Politik gerçekçilik ve Anton Çehov’un keskin zekası: Parti

Politik gerçekçilik ve Anton Çehov’un keskin zekası: Parti
 

PARTİ - ANTON ÇEHOVALTIN BİLEK YAYINLARI


Çarlık Rusya’nın son dönemi hem siyasal, hem de ekonomik çalkantılarla geçmişti. Dünyadaki değişimin ve dönüşümün hızlanmaya başladığı bir zamanda, kendisine ait muhafazakar bir tutum, idealizme dayalı bir gerçeklik bulan Rus devlet adamları, siyaseti halkı kontrol etmekten ziyade sevk ve idare etmek anlamında bir araç, bazen de bir silah olarak görmüşlerdi. İnsanları, olmadıkları gibi olmaya, asla düşünmeyecekleri gibi düşünmeye, gerçek olamayacak her türden garipliğe inanmaya sevk etmişler ve karşılarında ezilmekte, parçalanmakta, bölünmekte olan kitleler bulmaya başlamışlardı.

Devrinin en iyi gözlemcilerinden, en çok acı çekenlerinden ve en usta kalemlerinden olan Anton Çehov’un, ülke siyaseti, dünya gündemi ve insanlık sorunsalı üzerinde kurguladığı ve soru sormaktan çekinmediğini ispat etmeye çalışırmış gibi bir azimle sorgulamalara giriştiği, anti-ütopik bir anlatı olarak Parti, bir devri anlamak için kısa ama yeterli bir panaromik metin çıkarıyor karşımıza. Sorularla ve betimlemelerle ilerleyen anlatımın çizdiği durum resmine, kişisel insanlık hislerini de yediren usta yazarın cesareti, kaleminin her vuruşunda giderek artıyor ve erişilmesi zor bir yazınsal belge bırakıyor geride.

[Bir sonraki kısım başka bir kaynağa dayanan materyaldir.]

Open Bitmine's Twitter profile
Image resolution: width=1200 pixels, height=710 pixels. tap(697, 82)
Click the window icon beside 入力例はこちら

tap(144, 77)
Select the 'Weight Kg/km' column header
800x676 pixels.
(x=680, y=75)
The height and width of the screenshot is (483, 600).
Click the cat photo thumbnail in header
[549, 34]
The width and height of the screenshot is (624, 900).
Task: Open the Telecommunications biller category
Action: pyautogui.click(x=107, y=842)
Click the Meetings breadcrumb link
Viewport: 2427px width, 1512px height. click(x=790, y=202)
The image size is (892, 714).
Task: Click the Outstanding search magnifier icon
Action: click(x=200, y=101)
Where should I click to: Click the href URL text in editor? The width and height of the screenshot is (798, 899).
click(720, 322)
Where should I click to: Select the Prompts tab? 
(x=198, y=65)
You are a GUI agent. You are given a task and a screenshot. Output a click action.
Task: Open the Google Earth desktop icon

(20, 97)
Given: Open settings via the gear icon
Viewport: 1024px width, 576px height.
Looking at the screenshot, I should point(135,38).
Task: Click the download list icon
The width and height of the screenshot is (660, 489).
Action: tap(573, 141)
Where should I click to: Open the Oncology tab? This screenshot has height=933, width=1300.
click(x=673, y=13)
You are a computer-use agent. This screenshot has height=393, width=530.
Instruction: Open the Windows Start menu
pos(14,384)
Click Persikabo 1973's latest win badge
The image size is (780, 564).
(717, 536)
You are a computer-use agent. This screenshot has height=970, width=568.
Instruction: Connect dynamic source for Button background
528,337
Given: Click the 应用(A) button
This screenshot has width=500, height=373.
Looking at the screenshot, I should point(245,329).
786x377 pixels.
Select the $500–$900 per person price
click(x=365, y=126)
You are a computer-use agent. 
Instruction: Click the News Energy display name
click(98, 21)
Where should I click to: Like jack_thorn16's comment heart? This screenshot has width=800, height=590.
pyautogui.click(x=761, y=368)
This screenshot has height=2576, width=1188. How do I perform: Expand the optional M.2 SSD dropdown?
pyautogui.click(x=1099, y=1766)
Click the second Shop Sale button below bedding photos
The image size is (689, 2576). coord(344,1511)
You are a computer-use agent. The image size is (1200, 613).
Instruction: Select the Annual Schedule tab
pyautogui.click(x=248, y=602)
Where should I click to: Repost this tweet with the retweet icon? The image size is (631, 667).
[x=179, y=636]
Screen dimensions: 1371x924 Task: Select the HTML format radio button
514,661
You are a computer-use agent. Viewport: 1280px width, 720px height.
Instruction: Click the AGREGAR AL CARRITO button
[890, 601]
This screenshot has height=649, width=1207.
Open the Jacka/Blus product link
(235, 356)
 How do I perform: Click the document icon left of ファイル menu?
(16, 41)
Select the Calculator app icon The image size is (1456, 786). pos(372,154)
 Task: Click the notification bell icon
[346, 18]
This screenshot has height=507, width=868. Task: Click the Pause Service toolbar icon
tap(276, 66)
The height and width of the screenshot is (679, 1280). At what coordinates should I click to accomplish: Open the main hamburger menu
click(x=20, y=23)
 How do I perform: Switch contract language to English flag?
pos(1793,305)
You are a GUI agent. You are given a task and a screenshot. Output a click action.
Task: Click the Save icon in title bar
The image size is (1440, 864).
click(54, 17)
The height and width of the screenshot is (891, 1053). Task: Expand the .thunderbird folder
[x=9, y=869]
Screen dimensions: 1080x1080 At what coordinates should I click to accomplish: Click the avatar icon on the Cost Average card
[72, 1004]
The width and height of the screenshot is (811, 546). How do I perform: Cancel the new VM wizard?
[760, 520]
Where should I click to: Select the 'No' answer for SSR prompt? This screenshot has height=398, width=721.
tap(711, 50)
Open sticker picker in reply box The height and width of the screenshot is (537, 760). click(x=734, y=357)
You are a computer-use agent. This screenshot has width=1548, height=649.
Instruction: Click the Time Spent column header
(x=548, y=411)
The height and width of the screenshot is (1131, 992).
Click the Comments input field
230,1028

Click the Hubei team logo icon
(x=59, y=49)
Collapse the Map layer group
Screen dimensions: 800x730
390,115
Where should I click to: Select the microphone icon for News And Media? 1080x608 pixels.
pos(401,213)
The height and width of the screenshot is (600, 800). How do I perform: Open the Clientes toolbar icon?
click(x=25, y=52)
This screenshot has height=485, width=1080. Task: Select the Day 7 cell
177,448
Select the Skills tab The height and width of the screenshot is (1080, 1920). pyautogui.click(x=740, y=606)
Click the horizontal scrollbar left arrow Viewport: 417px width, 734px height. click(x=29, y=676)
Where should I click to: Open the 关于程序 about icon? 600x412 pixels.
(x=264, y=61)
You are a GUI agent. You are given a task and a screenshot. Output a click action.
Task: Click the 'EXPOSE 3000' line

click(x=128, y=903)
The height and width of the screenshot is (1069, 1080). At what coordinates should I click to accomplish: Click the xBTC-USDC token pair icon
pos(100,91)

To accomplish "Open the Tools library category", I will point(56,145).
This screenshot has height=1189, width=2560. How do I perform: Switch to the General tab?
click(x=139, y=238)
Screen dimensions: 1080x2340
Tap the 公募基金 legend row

Dünya üzerinde hiçbir zaman gerçekleşmeyecek pek çok ütopyanın nasıl anlamsızlaştığı, bir zaman içinde nasıl tüm ütopyaların siyaset adı verilen o garip oyunda nasıl yok olup gittiklerinin zaman zaman bizler de şahidi olmuşuzdur. İdealizmin, bizi yakamızdan tutmasına izin verip vermemek arasında kalacak milyonlarca birey adayı kişi için de karar vermesi zor bir sürece işaret eder bu durum. Ama Çehov’un bu kısa romansında, bu etkiyi ve bu etkisel durumu işaret eden kurgusal öğeler, kendimizi kandırmadan, ama başkalarını da kandırmaya çalışmadan nasıl bir siyaset güdebileceğimiz üzerinde kafa yormamıza neden oluyor.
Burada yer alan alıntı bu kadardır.